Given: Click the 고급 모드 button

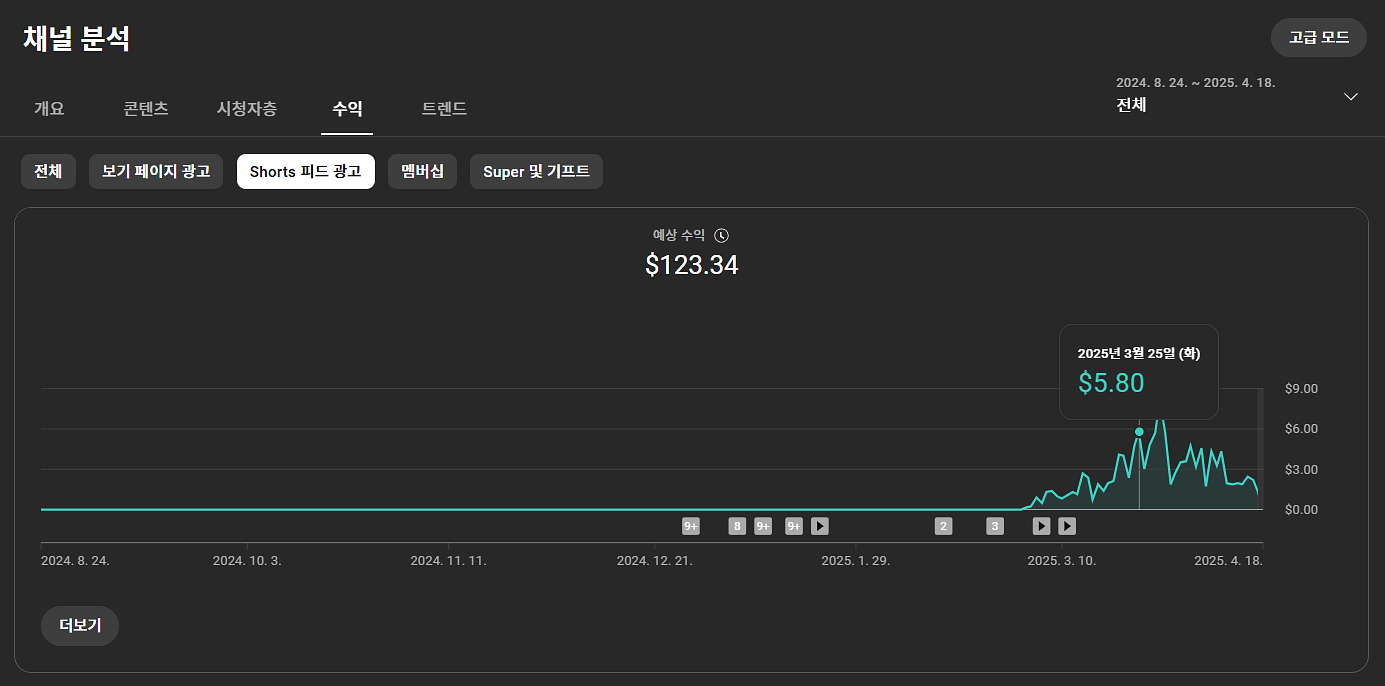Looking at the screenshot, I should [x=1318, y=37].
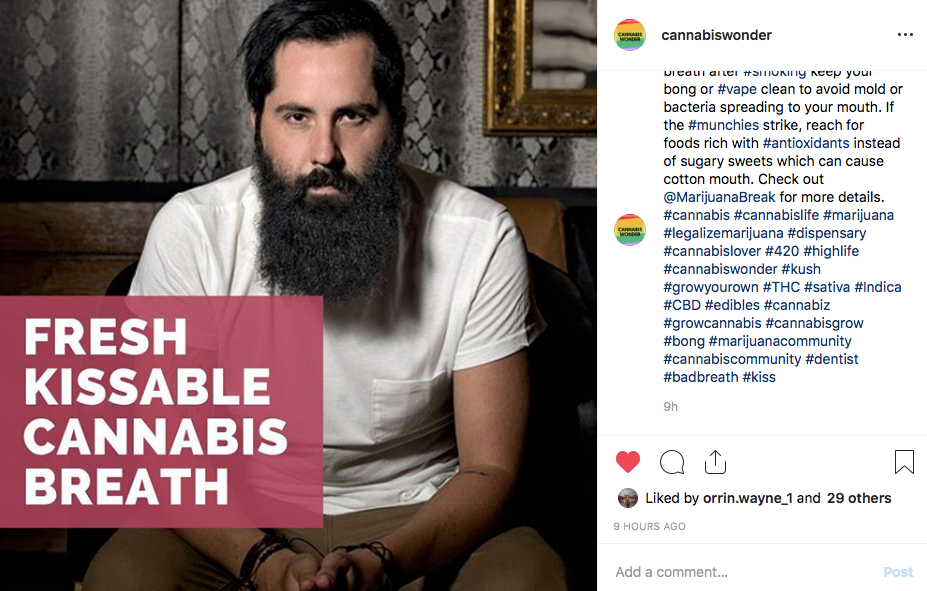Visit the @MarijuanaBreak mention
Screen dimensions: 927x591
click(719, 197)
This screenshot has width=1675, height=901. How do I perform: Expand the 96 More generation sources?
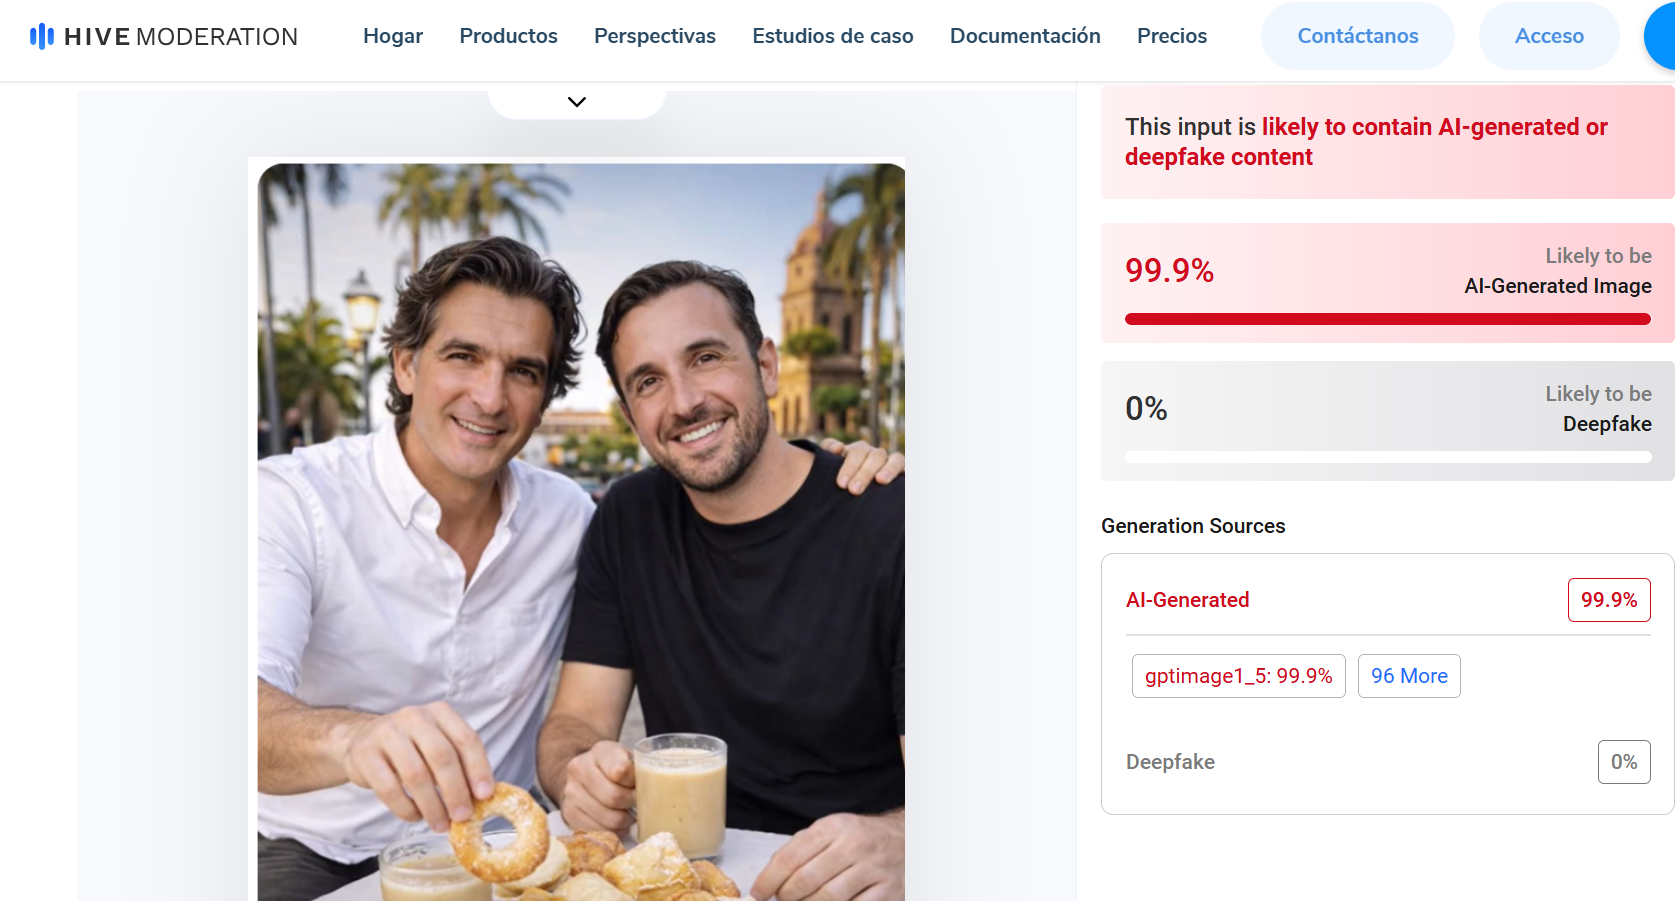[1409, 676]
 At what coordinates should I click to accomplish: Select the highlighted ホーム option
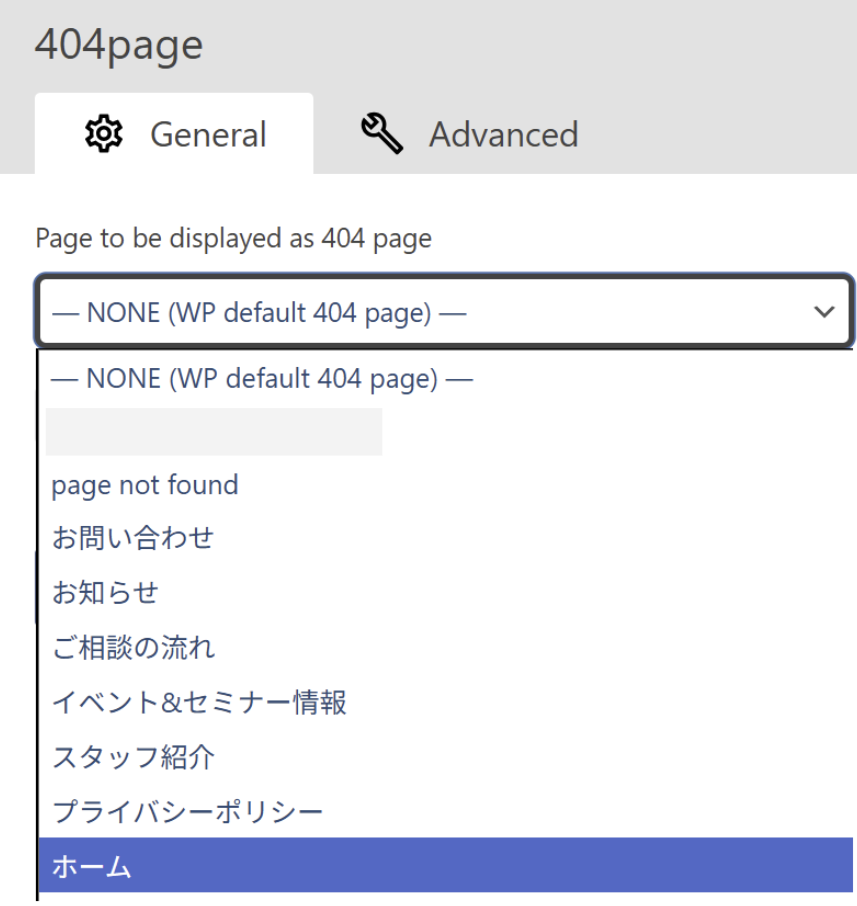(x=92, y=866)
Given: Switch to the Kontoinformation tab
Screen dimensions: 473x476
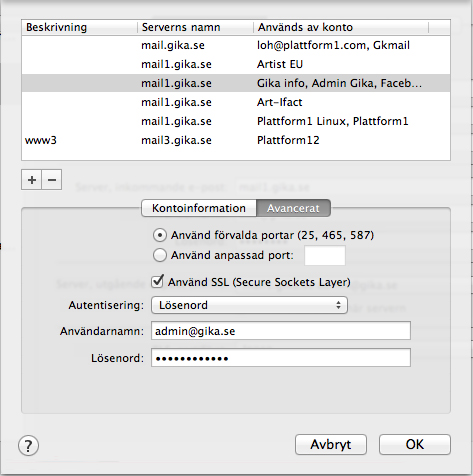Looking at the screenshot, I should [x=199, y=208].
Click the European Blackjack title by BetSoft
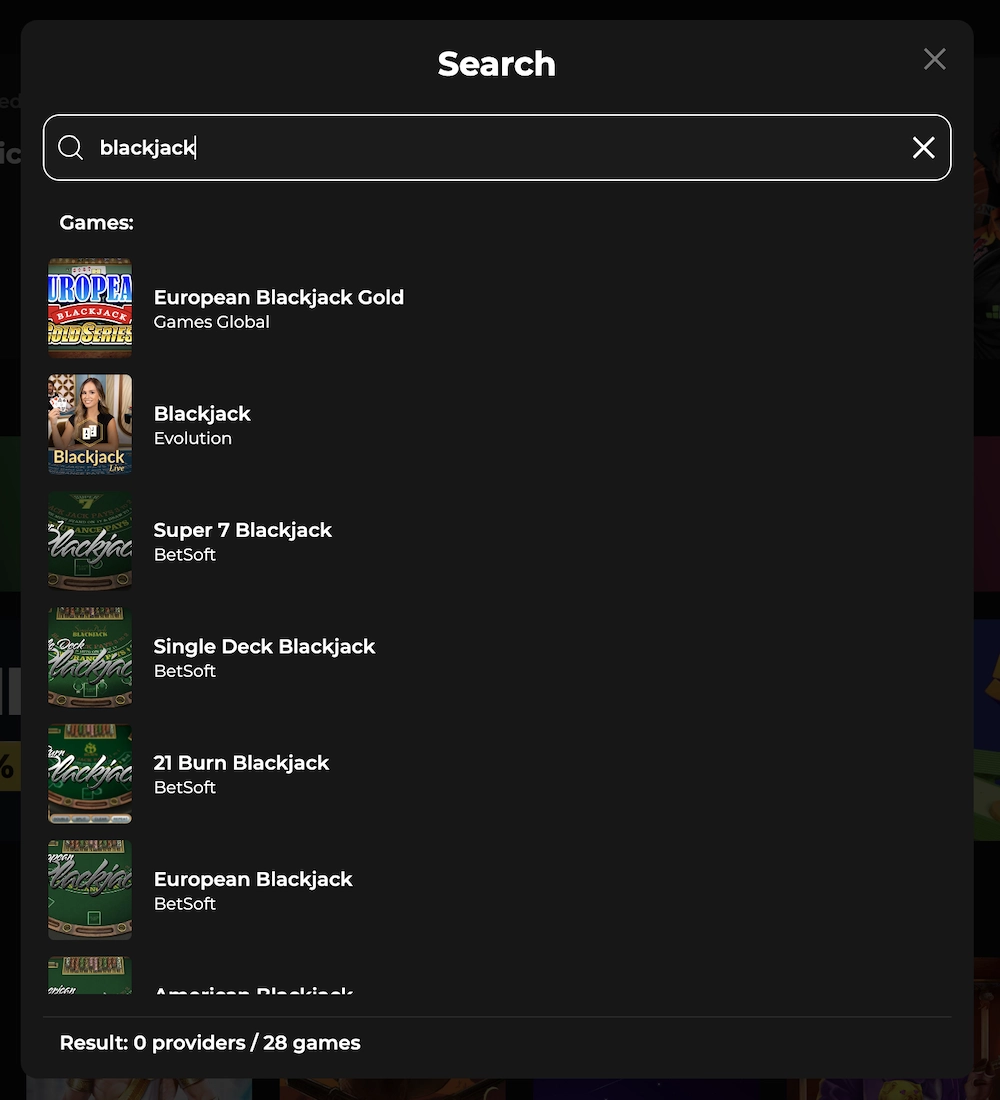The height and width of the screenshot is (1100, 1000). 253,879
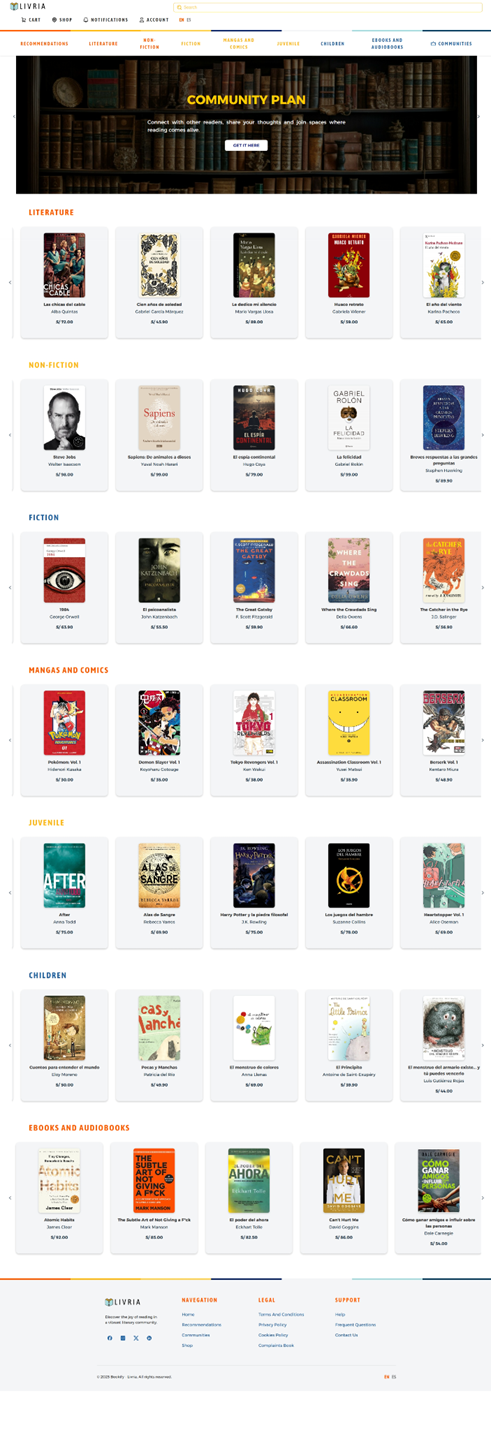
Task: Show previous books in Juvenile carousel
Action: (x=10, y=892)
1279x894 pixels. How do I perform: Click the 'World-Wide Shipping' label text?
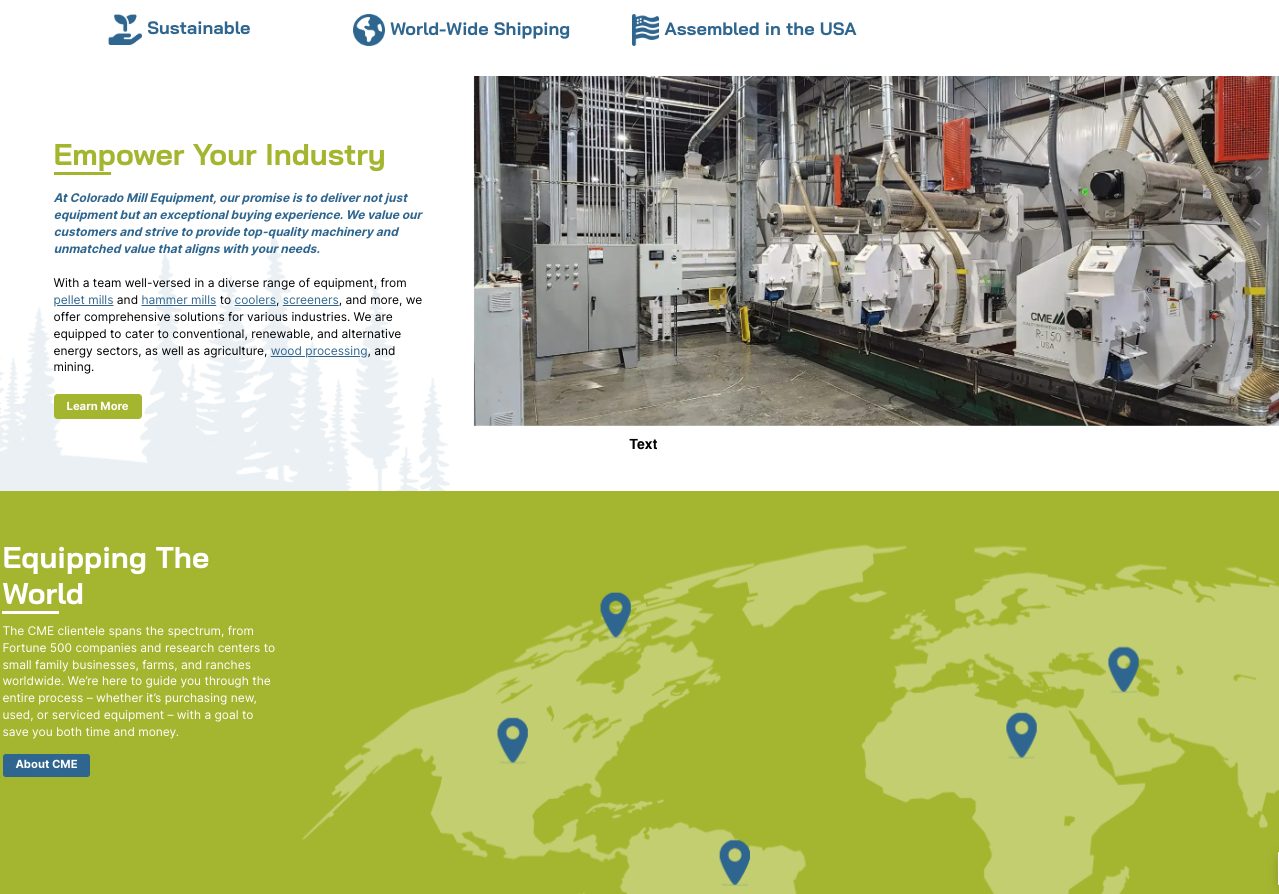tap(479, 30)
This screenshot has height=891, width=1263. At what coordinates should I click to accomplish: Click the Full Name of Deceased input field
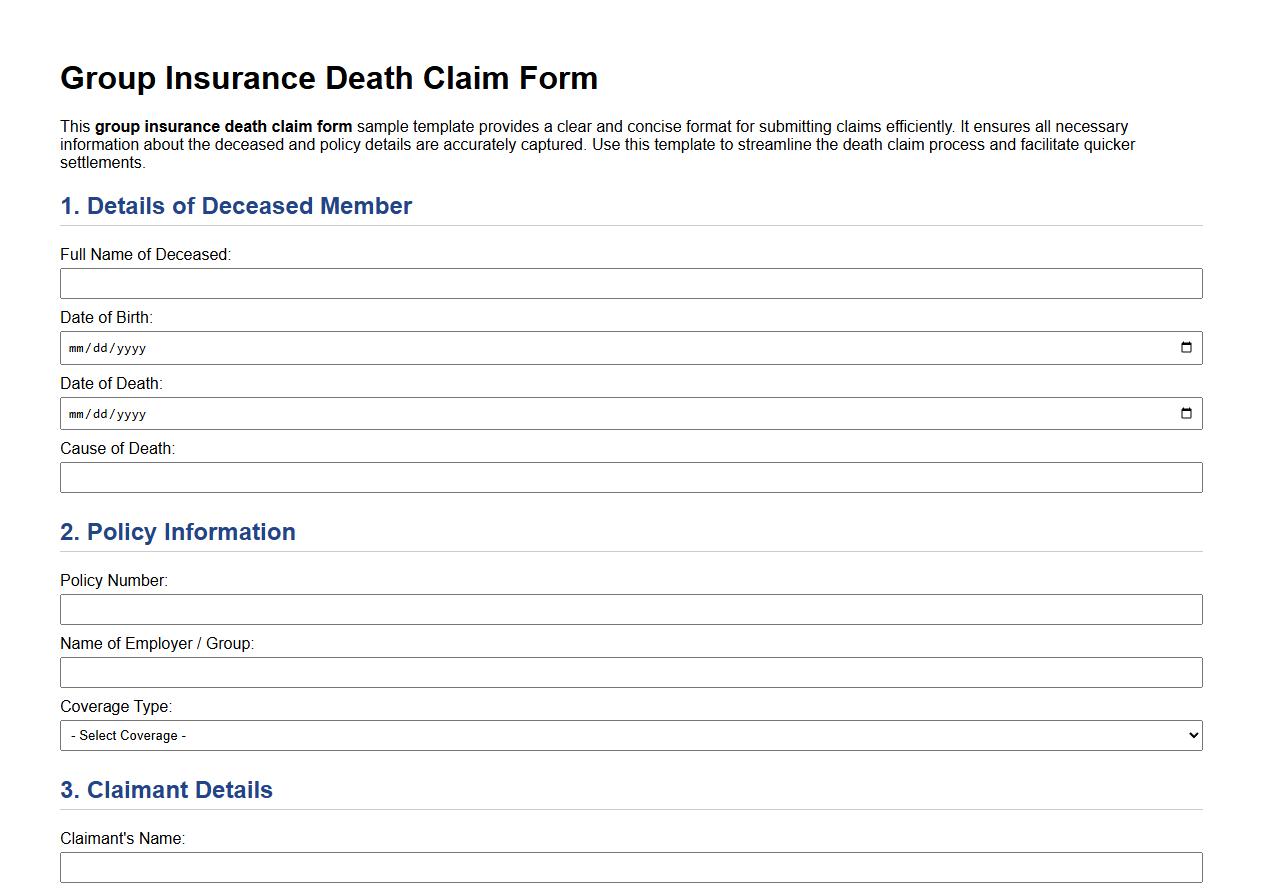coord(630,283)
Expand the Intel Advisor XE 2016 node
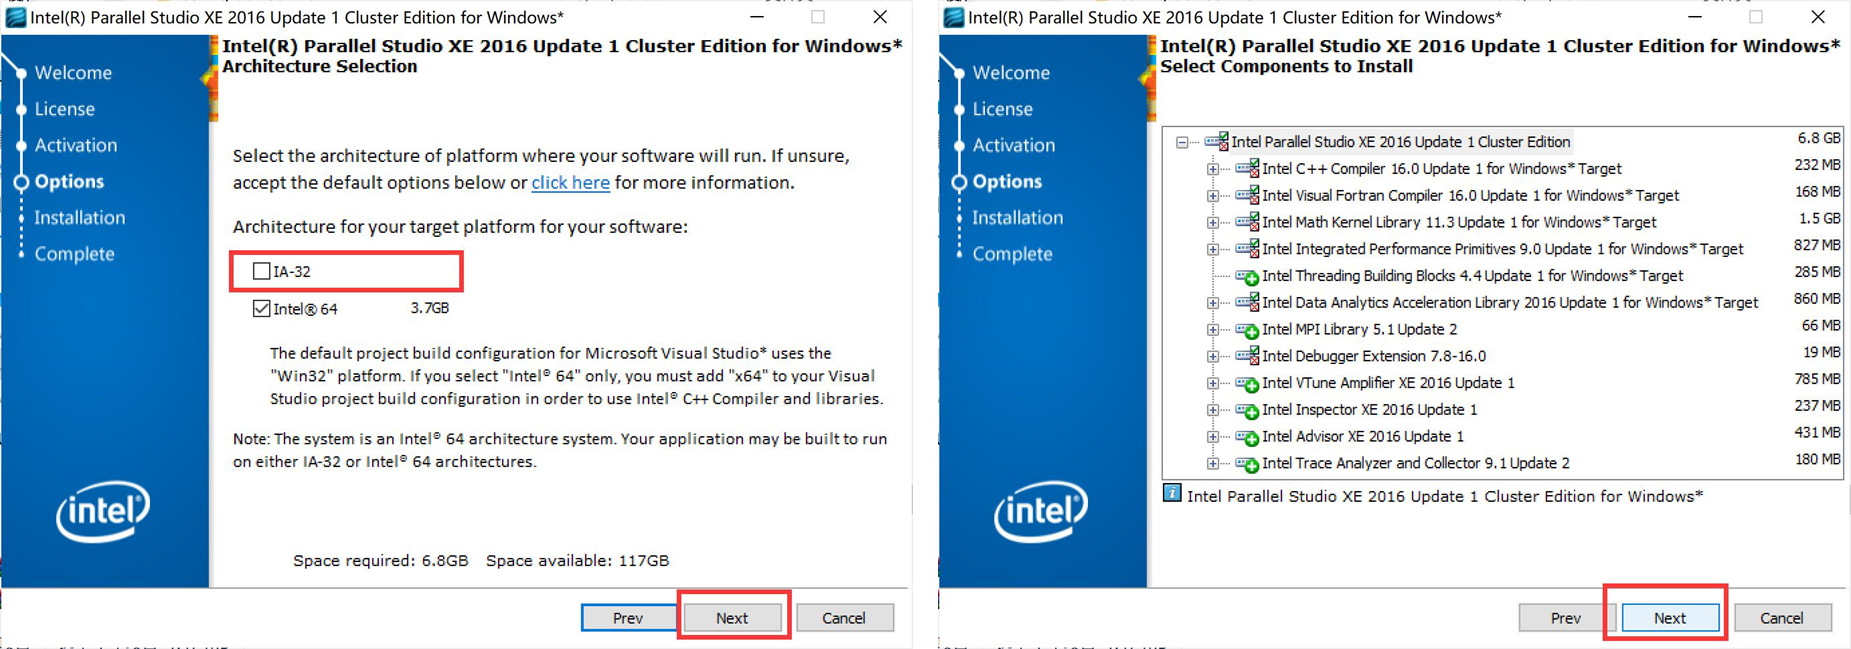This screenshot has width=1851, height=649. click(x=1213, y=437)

□ □ □ □

> WHAT IS BEING ASKED:
Reproduce exactly the lines that run from the line holding "This screenshot has width=1675, height=901." through the final line of the entries, and omit every picture.

> TASK OUTPUT:
This screenshot has width=1675, height=901. How do I perform: Expand the 96 More generation sources?
[1409, 676]
 At what coordinates should I click to accomplish: Select the highlighted ホーム option
(x=92, y=866)
Given: Switch to the Kontoinformation tab
Screen dimensions: 473x476
Looking at the screenshot, I should [x=199, y=208].
Click the European Blackjack title by BetSoft
The height and width of the screenshot is (1100, 1000). 253,879
Task: Show previous books in Juvenile carousel
Action: (x=10, y=892)
1279x894 pixels. How do I perform: Click the 'World-Wide Shipping' label text?
tap(479, 30)
This screenshot has height=891, width=1263. At what coordinates should I click to accomplish: Click the Full Name of Deceased input field
coord(630,283)
Expand the Intel Advisor XE 2016 node
This screenshot has width=1851, height=649. click(x=1213, y=437)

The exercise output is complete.